California Gov. Edmund G. “Jerry” Brown Jr. signed into law Thursday a bill that requires CalPERS and CalSTRS to divest from investments in coal companies, he announced on his website.
The law mandates that the $291 billion California Public Employees’ Retirement System, Sacramento, and the $184 billion California State Teachers’ Retirement System, West Sacramento, liquidate holdings in thermal coal companies by July 1, 2017.
In April, CalPERS’ investment committee approved the investment staff’s recommendation to take no official position on the legislation.
In a news release on Friday, CalPERS said it will begin to engage with the approximately 27 thermal coal companies whose holdings comprise about $57 million in plan assets as of June 30. This is the first step required by the new law.
"We applaud Sen. (Kevin) de Leon and Governor Brown for their commitment and attention to this important issue," added Anne Stausbol, CalPERS’ CEO, in the news release. "CalPERS has been at the forefront of tackling climate change issues through policy advocacy, engagement with portfolio companies and investing in climate change solutions. We remain committed to encouraging our investment managers, portfolio companies and policymakers to engage in responsible environmental practices as part of our duty as a principled and effective investor."
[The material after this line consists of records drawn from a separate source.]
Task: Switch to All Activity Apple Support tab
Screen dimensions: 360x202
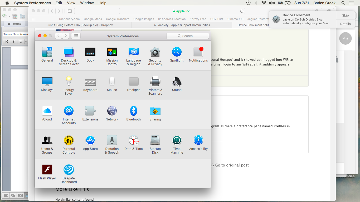Action: pyautogui.click(x=182, y=25)
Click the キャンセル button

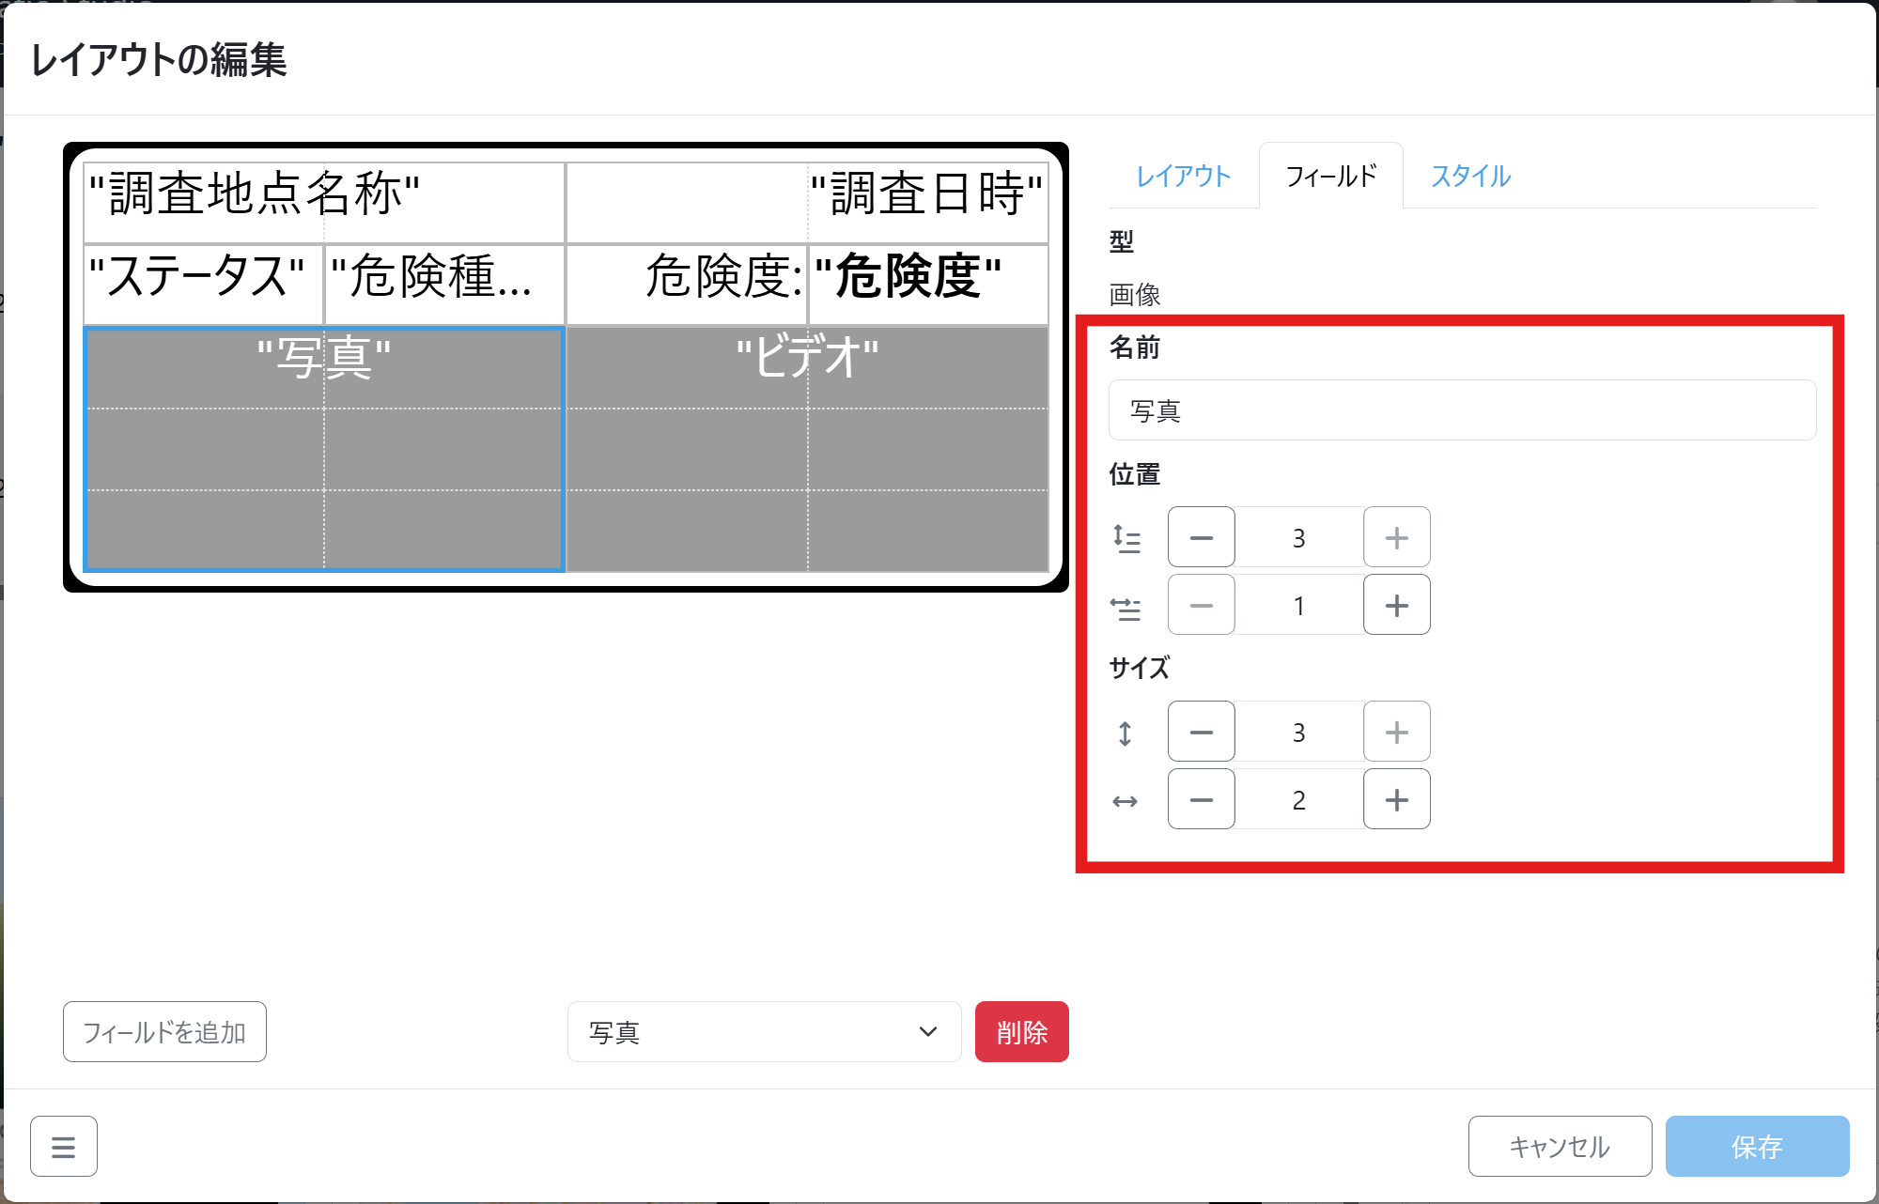1560,1146

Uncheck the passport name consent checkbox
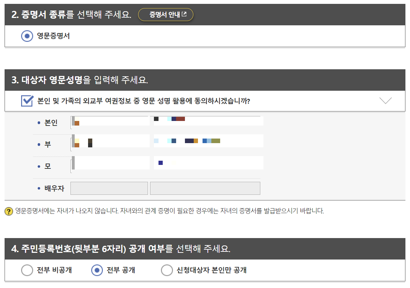point(26,101)
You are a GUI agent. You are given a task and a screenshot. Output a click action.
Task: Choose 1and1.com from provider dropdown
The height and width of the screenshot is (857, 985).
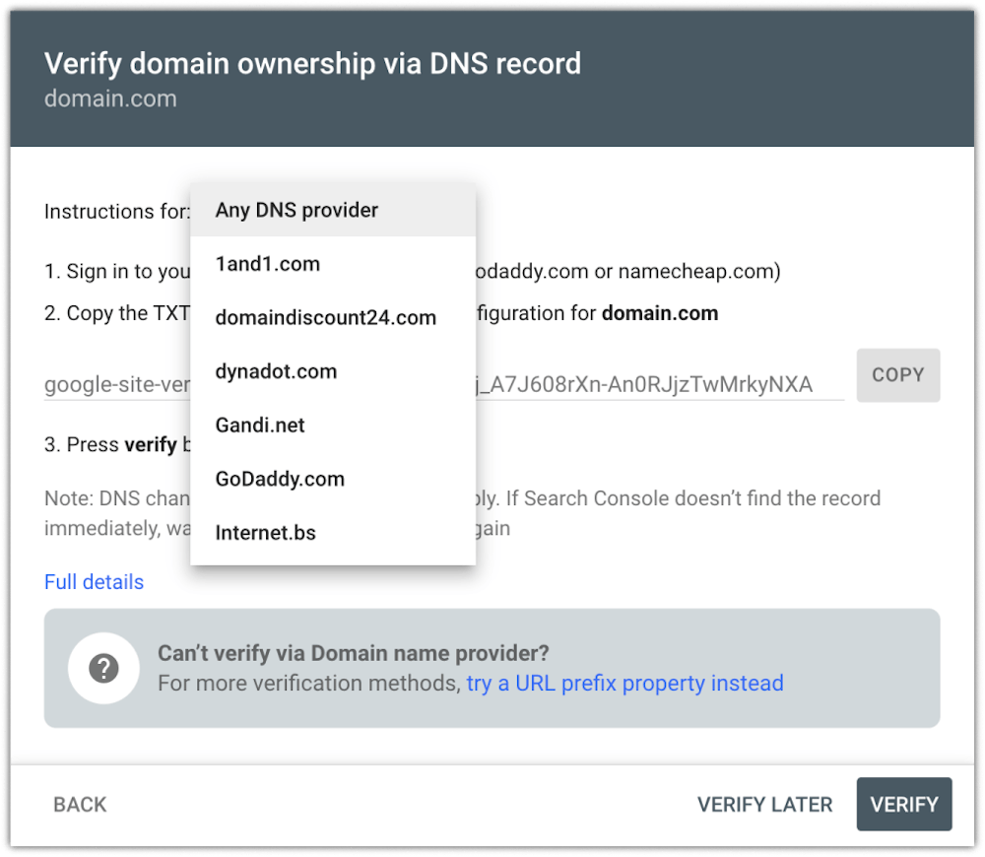267,264
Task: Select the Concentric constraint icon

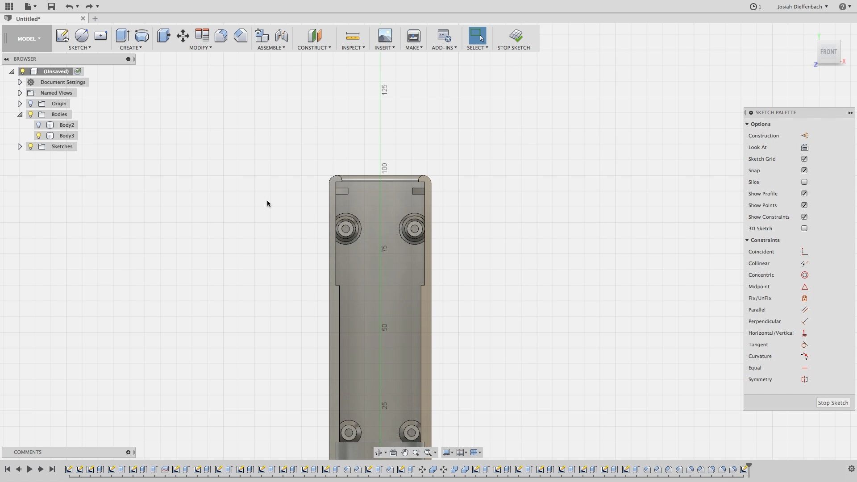Action: [x=804, y=275]
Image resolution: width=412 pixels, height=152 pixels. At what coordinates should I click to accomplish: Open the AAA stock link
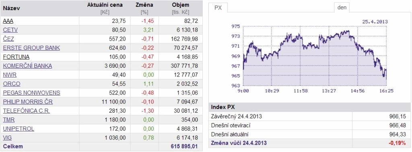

Ms. Stausbol is also co-chair of the board of Ceres, a coalition of environmental groups, investors and non-profit organizations advocating for sustainable business practices.
Ricardo Duran, CalSTRS spokesman, said in an e-mail that the pension fund began to evaluate its holdings in thermal coal in April at the direction of its investment committee to determine its extent within the investment portfolio and the fiduciary impact of its possible removal.
As of Sept. 30, CalSTRS’ holdings in thermal coal were valued at roughly $6.7 million, Mr. Duran said.
“The impact of the newly signed law on CalSTRS’ $184 billion portfolio is expected to be minimal,” he added.